The Florida State patrol stop data from Stanford University’s Open Policing project contains an abundance of categorical variables with information about officers and subjects in unique traffic stop interactions. The primary focus of these variables correspond to demographic information, such as the sex, race and age of the people involved in the stop. The dataset also includes location data on a county-level for each stop, as well as a timestamp relating to when the stop occurred. Also included are indicator variables for whether an arrest was made, a citation issued, a warning issues, a frisk performed, and/or a search conducted. Lastly, we are given a brief comment about the reason for the initial stop and the final violation, if applicable.

Our interest in exploring the impact of a mass shooting with respect to policing behaviors led us to pose the following motivating question: Was there a change in traffic stops in Orange County, Florida after the Pulse Nightclub shooting on June 12, 2016? To answer this overarching question, we categorized our analysis into the following three questions:

In first exploring the data, we wanted to understand whether the subjects and officers involved in police stops in Orange County were roughly demographically equivalent before and after the Pulse mass shooting. We constructed boxplots examining the distribution of officers’ ages for each officers’ rate and found no substantial difference in these demographics before and after the Pulse shooting.

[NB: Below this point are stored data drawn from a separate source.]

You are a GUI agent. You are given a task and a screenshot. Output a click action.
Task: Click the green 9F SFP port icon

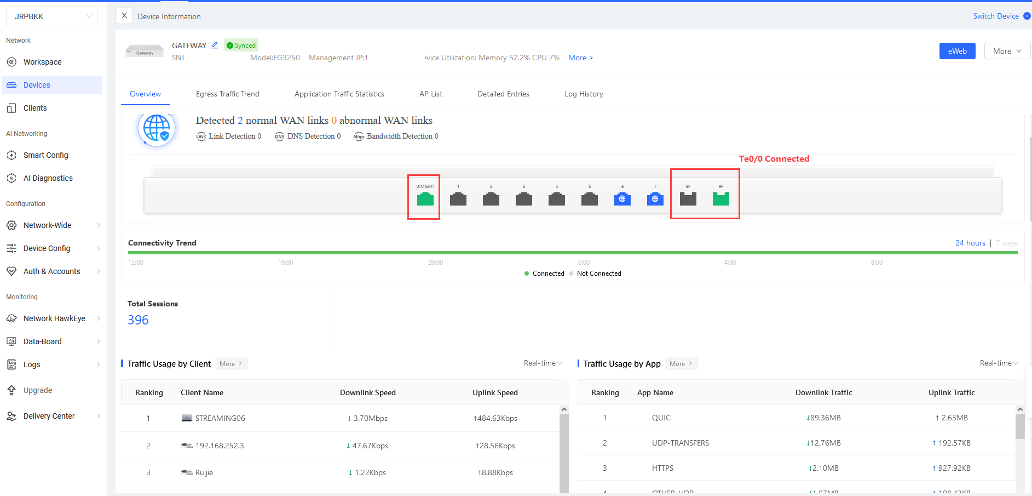720,199
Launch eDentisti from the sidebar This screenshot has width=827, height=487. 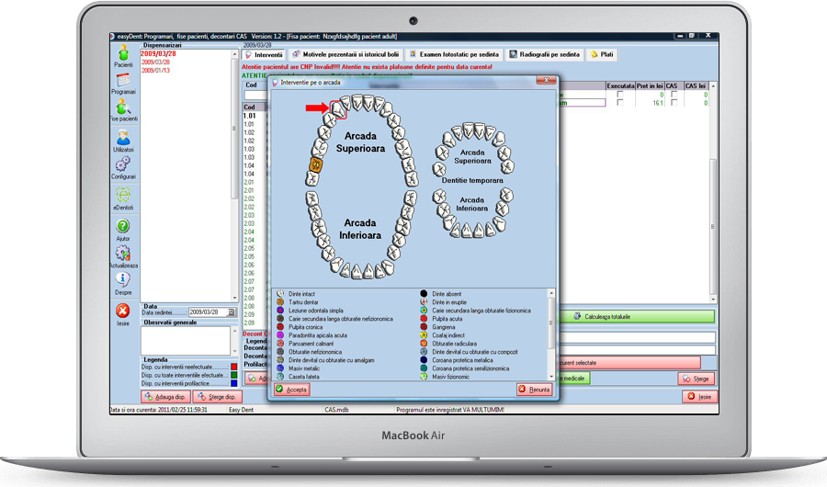click(122, 196)
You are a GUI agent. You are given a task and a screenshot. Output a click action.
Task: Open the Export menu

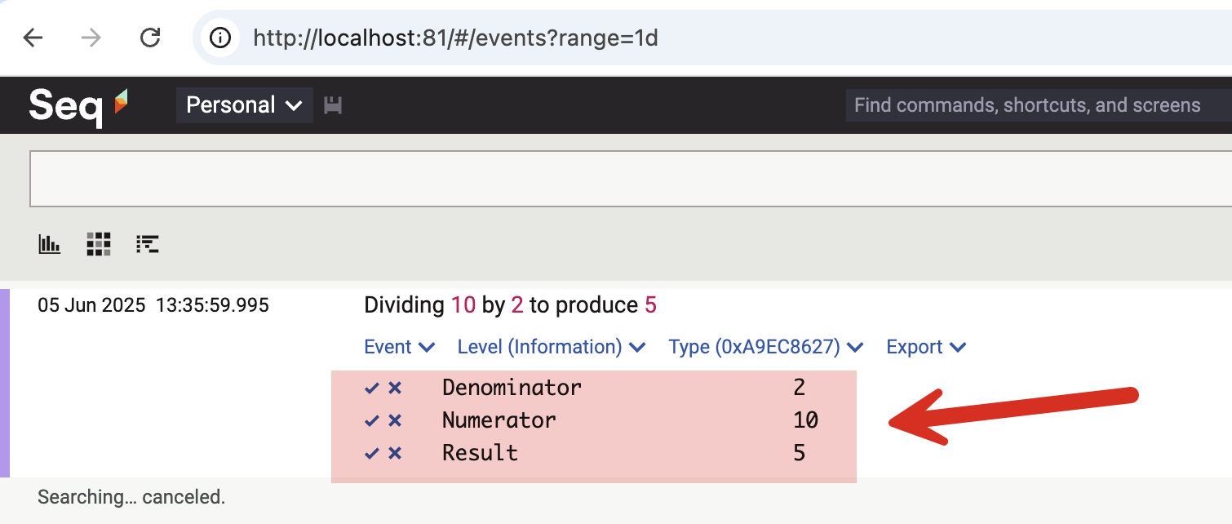tap(925, 347)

We then created mosaic plots of the subjects’ races against officers’ races. As a result, we found the proportions of police stops by officers’ and subjects’ races appear to not change substantially from before to after the Pulse shooting.

Finally, we constructed bar graphs of search rates by subject race. For both Pre-Pulse and Post-Pulse stops, the ordering of subjects’ races by officers’ search rates does not change. While post-Pulse stops have overall higher search rates for each race, each search rate is small enough that the differences appear minimal; thereby, we do not find sufficient evidence that search rates by subjects’ races differ from before to after the Pulse shooting.

To understand whether the number of police stops per day were roughly the same before and after the Pulse shooting, we modeled a 30-day moving average (accounting for noise) of the number of stops per day. We found that while there appeared to be an increase in the number of police stops during the first half of 2016, there was a steep decline a few months following the event. As a result, we cannot conclude there exists a relationship between the number of stops and the impact of the Pulse shooting.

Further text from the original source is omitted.